Mrs. Brook’s hemlock was famous—a real giant, dwarfing all the other trees for miles around. Years before, a series of steps had been nailed up the trunk, and a platform built far up among the lofty branches, the lowest of which were at a dizzy height. If Mrs. Brook had not forbidden the campers to climb the hemlock it was because she had not dreamed that even the leader of the battle maids would be fired with such an ambition.

Jean and Frances felt their hearts fail them a little as they gazed up. The steps were mere wooden chunks, and the rickety platform looked alarmingly near the clouds. But the honor of Huairarwee was at stake, and they would not show the white feather. Ted put himself at the head of the climbers; Bob followed; Frances was a shrieking, giggling third, and Jean brought up the rear. Step by step the procession mounted.
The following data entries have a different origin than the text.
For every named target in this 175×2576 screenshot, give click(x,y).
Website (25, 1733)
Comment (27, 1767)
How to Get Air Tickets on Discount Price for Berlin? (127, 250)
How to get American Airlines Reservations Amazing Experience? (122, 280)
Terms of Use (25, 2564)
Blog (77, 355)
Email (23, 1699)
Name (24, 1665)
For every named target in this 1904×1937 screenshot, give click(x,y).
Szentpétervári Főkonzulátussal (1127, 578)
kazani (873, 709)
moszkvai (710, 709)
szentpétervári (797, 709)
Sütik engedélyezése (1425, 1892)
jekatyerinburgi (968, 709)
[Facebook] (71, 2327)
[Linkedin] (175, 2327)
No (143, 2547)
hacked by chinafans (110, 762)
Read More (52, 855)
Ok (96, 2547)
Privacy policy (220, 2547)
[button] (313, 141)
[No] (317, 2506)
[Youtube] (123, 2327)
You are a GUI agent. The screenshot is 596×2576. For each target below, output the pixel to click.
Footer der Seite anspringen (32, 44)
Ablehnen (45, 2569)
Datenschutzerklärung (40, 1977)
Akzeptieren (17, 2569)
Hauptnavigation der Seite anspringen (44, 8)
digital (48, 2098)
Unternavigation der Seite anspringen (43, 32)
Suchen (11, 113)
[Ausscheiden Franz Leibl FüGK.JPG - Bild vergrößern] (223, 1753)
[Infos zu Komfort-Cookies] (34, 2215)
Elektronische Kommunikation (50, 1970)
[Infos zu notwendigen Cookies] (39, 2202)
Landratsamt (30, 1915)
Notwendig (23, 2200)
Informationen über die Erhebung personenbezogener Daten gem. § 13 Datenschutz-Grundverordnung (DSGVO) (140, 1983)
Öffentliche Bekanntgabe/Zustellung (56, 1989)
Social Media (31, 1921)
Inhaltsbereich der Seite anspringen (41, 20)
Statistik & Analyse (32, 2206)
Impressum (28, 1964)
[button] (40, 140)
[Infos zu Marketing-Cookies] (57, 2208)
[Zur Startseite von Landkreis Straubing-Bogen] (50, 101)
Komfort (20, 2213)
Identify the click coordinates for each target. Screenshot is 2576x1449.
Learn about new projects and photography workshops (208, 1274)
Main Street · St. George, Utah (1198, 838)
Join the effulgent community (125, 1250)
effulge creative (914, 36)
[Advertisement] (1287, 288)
The wooden chunks were slippery, and some of them wobbled in a nerve-shaking manner. Jean found that to glance down was to turn giddy, and to look up was to feel discouragingly far below the branches. But at last the lowest branch was reached, and working their way from bough to bough they gained the platform. Far in the distance they could see the stake-boat with its flags, but there was no sign of the recreant Bolster.

“There’s a boat going to the races!” exclaimed Frances.

“Those must be the Fultons who came to our festival! Give me the megaphone, quick!” cried Jean, seized with a brilliant idea, and she called through the great horn, “Hello! hello! Tell them to wait for Miss Armstrong’s canoe!” The others helped her in her wild hallooing by shouting at the top of their lungs, Frances executing a very war-dance in her excitement. The young people in the boat looked up and waved, but Jean dropped the megaphone. “Horrors! It isn’t the Fultons at all!” she groaned. “I’ve been yelling at strangers!”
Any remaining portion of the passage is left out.